I.1.5.Stabilisation des prix
Les solutions préconisées par les uns et les
autres pour mettre fin à la hausse des prix reflètent, pour
l'essentiel, les intérêts particuliers. Ainsi, les travailleurs
réclament-ils le blocage des prix tandis que les chefs d'entreprises
opineraient pour une politique des salaires organisée par
eux-mêmes ou par l'Etat ; pour faire droit aux récriminations
des consommateurs, le boucher préconise les importations de
bétail à bas prix tandis que l'éleveur suggère une
diminution des marges de distribution.
Mais ce n'est pas dans cette variété d'opinions
que réside le véritable problème de la maîtrise des
prix d'aujourd'hui. Celui-ci est d'une toute autre ampleur et d'une
particulière complexité.
Il semble, en effet, que les politiques traditionnelles de
stabilisation des prix fondées sur l'intensification de la concurrence
et sur la régulation de la demande se trouvent mises en échec
par l'inflation actuelle ou, tout au moins, qu'elles n'aient plus qu'un effet
atténué sur l'évolution des prix.
Par ailleurs, il apparaît que les pouvoirs publics, dans
tous les pays, soient beaucoup plus réticents que par le passé
à mener ces politiques de stabilisation des prix, soit parce qu'ils
sont devenus plus sensibles à leurs inconvénients.

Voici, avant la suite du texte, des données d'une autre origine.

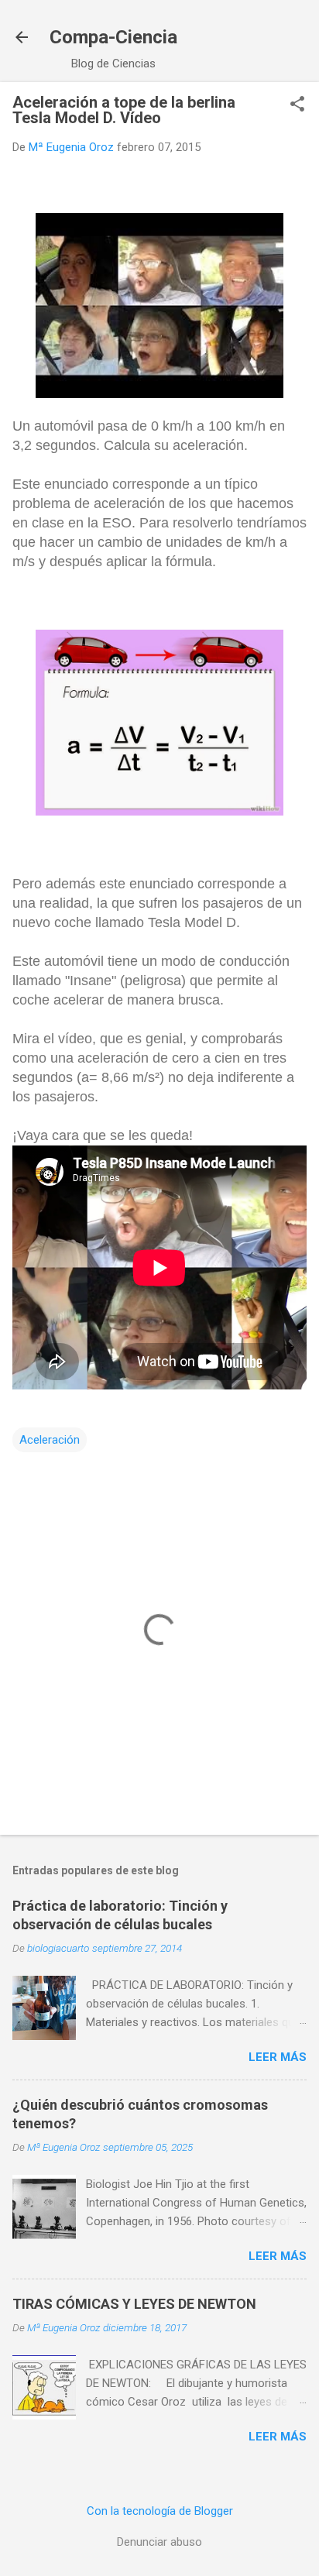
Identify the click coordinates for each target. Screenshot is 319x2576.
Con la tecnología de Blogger (160, 2511)
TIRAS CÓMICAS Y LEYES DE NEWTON (134, 2304)
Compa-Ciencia (113, 37)
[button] (297, 105)
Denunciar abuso (159, 2542)
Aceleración (49, 1440)
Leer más (278, 2057)
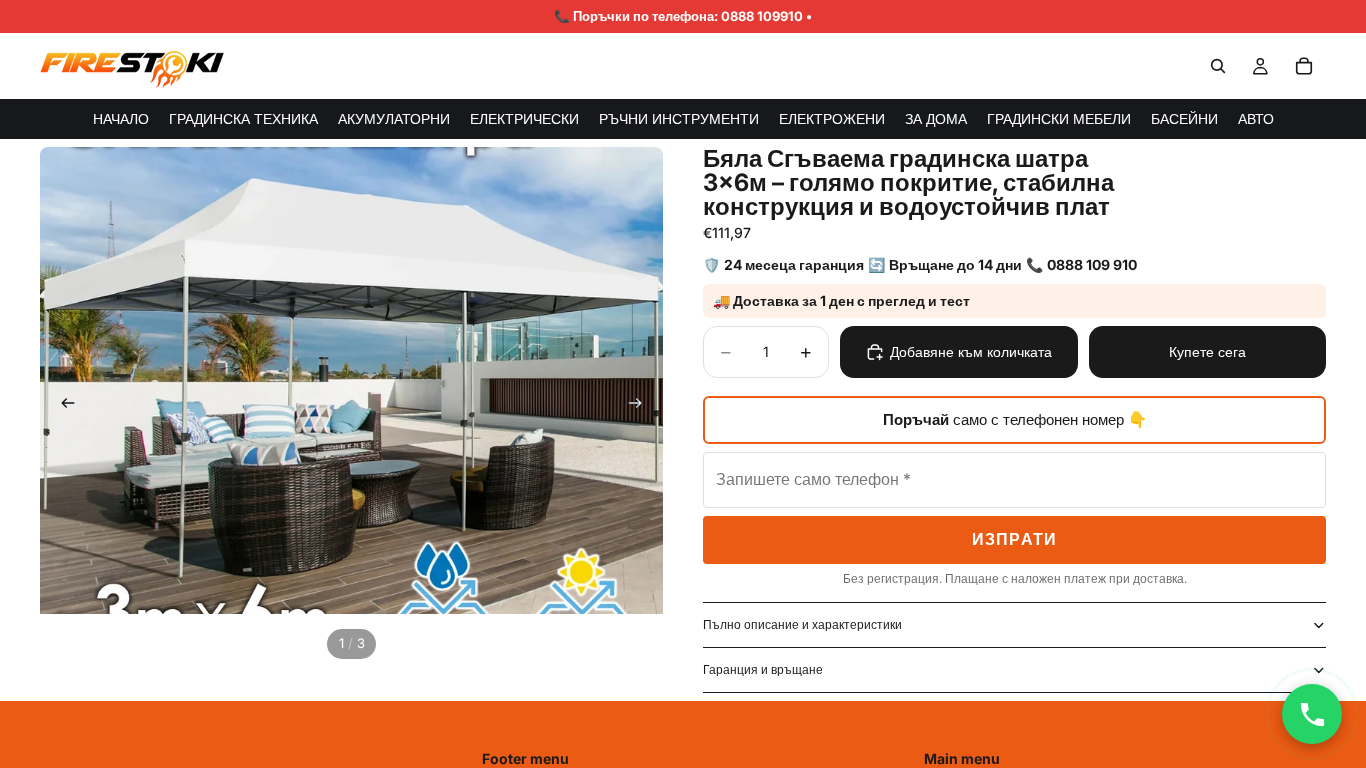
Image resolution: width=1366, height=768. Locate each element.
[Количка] (1304, 66)
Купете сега (1207, 351)
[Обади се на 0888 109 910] (1312, 714)
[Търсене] (1218, 66)
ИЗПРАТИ (1015, 539)
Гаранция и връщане (763, 669)
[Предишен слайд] (62, 406)
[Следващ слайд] (641, 406)
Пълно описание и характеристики (802, 624)
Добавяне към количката (971, 351)
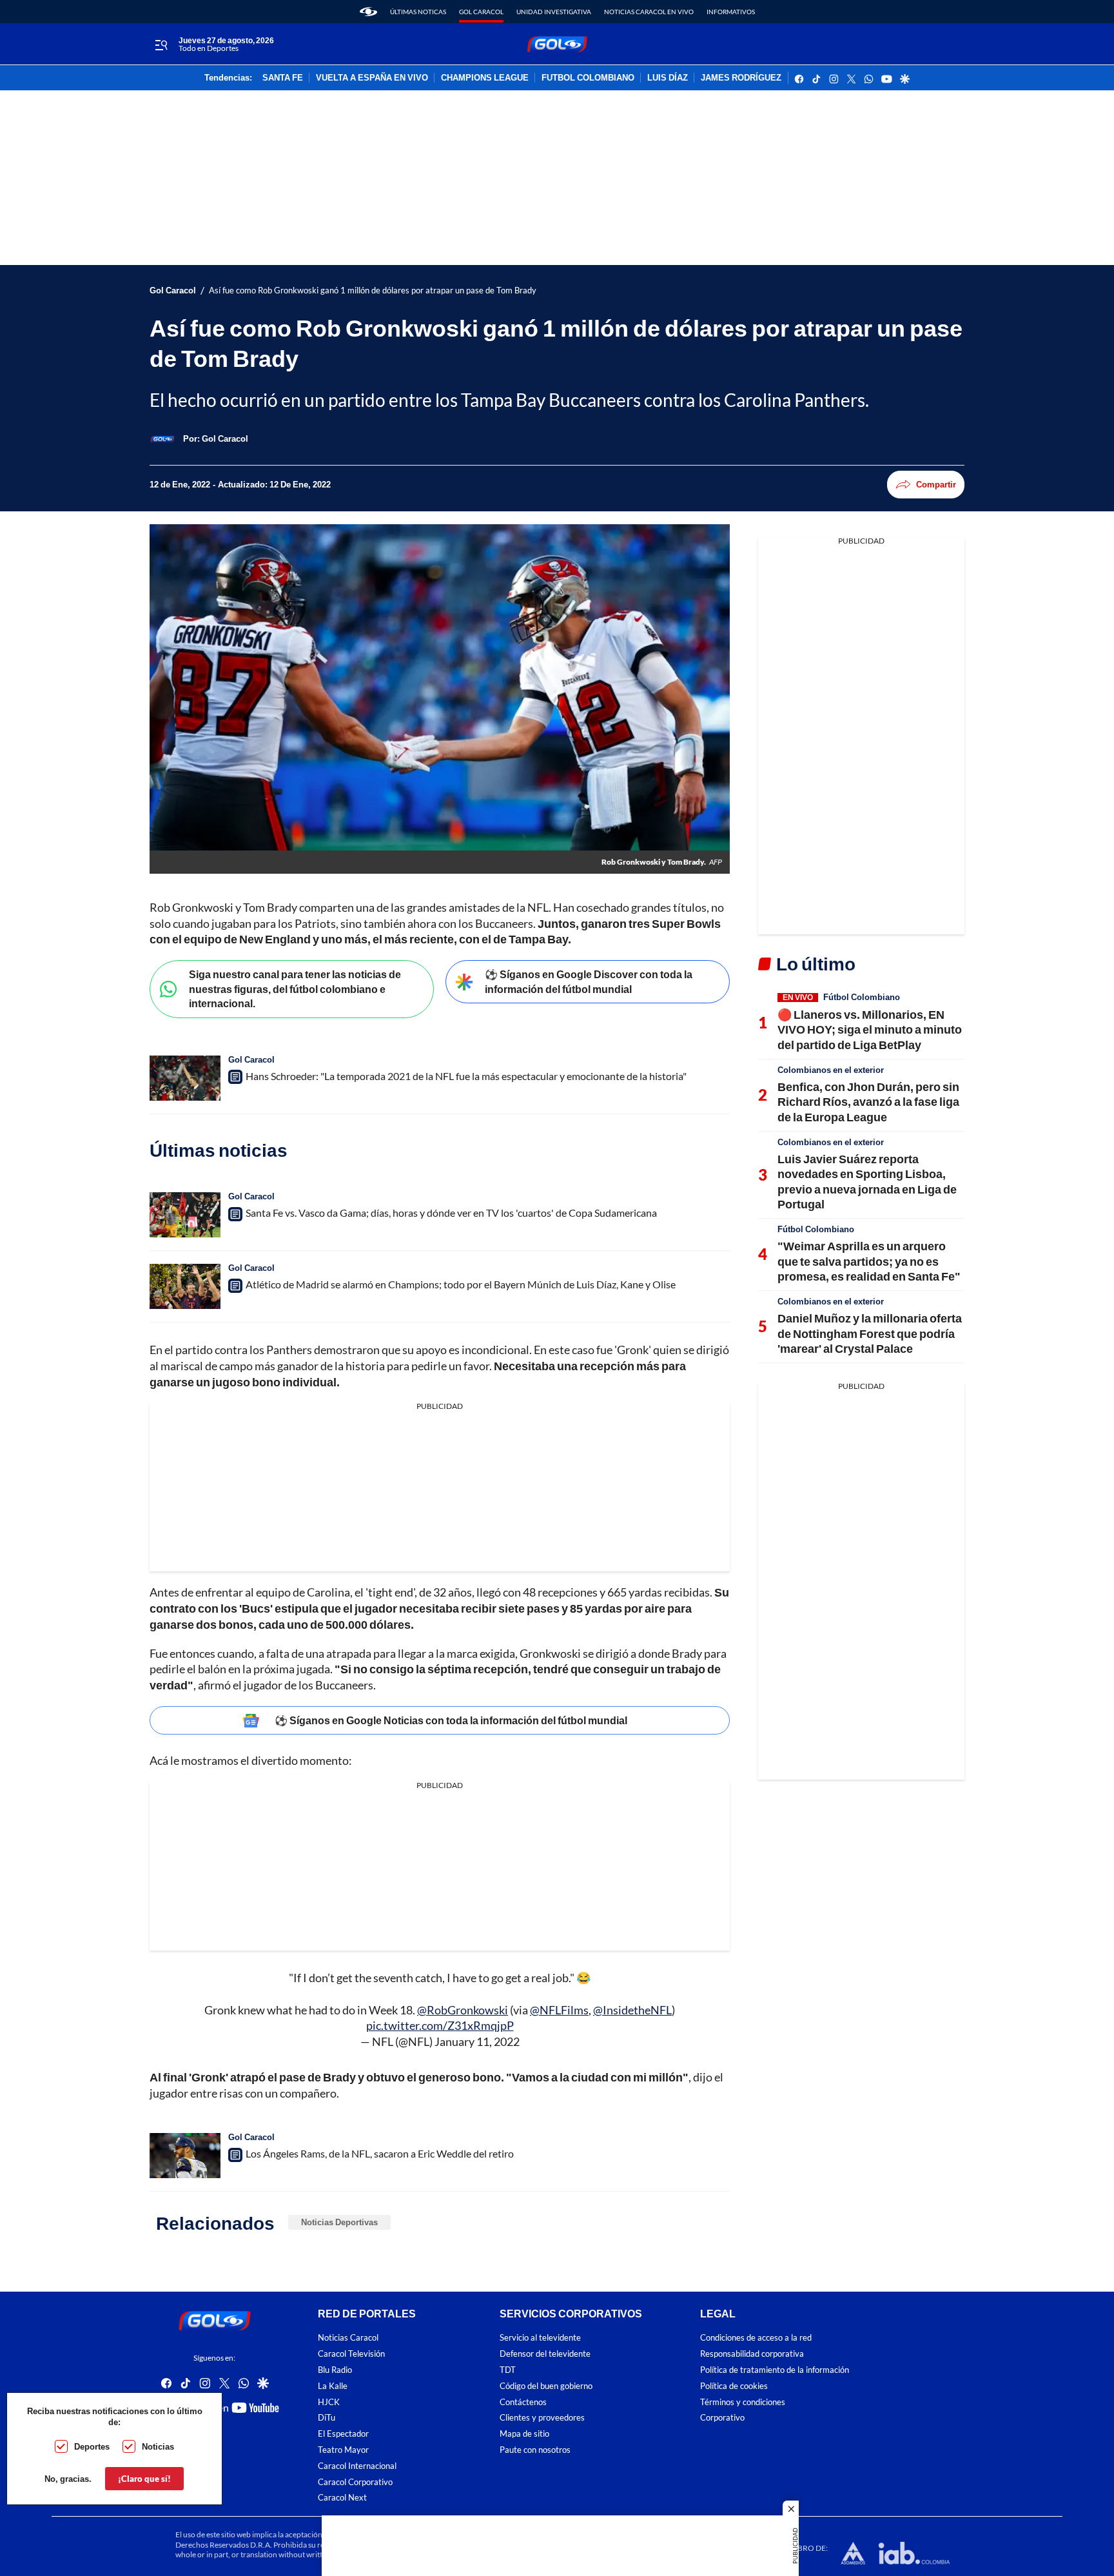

Ainsi, alors que la hausse des prix devient la principale
préoccupation des citoyens dans les pays développés du
monde occidental, la politique des prix pose des problèmes de plus en
plus difficiles à résoudre. Le premier réflexe, de la
part des gouvernements qui se réclament de l'idéologie
libérale est, évidemment, de miser sur un meilleur fonctionnement
des mécanismes du marché pour modérer l'évolution
des prix. La modernisation de l'appareil de distribution, la suppression des
entraves à la concurrence sur le marché intérieur,
l'ouverture des frontières aux produits étrangers ont
semblé dans cette optique, être les moyens les plus
appropriés pour obtenir la stabilisation des prix. On a pu croire ainsi,
pendant plusieurs années, que la révolution
commerciale et la libéralisation des échanges
internationaux résultant de la création du Marché Commun
et du Kennedy Round allaient régler durablement le problème de la
hausse des prix.
Ce ne fut, en réalité, qu'un épisode et
l'on s'aperçoit aujourd'hui que la concurrence moderne utilise avec
succès d'autres armes qu'une guerre des prix dangereuse pour les
entreprises ; par ailleurs, la compétition internationale sur
laquelle tant d'espoirs étaient fondés s'avère
n'être souvent qu'une circulation transfrontière des marchandises
entre les établissements des mêmes firmes. En définitive,
l'économie du marché ne joue qu'imparfaitement son rôle de
régulation des prix. La politique de réglementation des prix a
donc pour objectifs : la maîtrise de l'inflation et le
contrôle de la libre-concurrence.
a) La réglementation des prix, outil
anti-inflationniste
Au cours de l'histoire, les mesures gouvernementales prises
dans le domaine des prix se sont accumulés de l'empire romain à
nos jours. La libre détermination des prix reste cependant le rôle
des pouvoirs publics en cas de forte poussée inflationniste. Parmi les
techniques d'intervention, il convient de distinguer les mesures rigides des
mesures plus souples. Les premières peuvent prendre la forme d'un
blocage des prix, d'une taxation des prix (fixation d'un prix maximal), d'un
régime des prix encadrés autorisant la répercussion des
augmentations de coût, ou d'une fixation des marges, essentiellement dans
le domaine de la distribution. Les interventions plus souples sont
fondées sur une politique contractuelle des prix, la semi-liberté
ou liberté surveillée selon que les modifications de prix sont
soumises à une convention préalable, une demande d'autorisation
ou une simple information auprès de l'administration.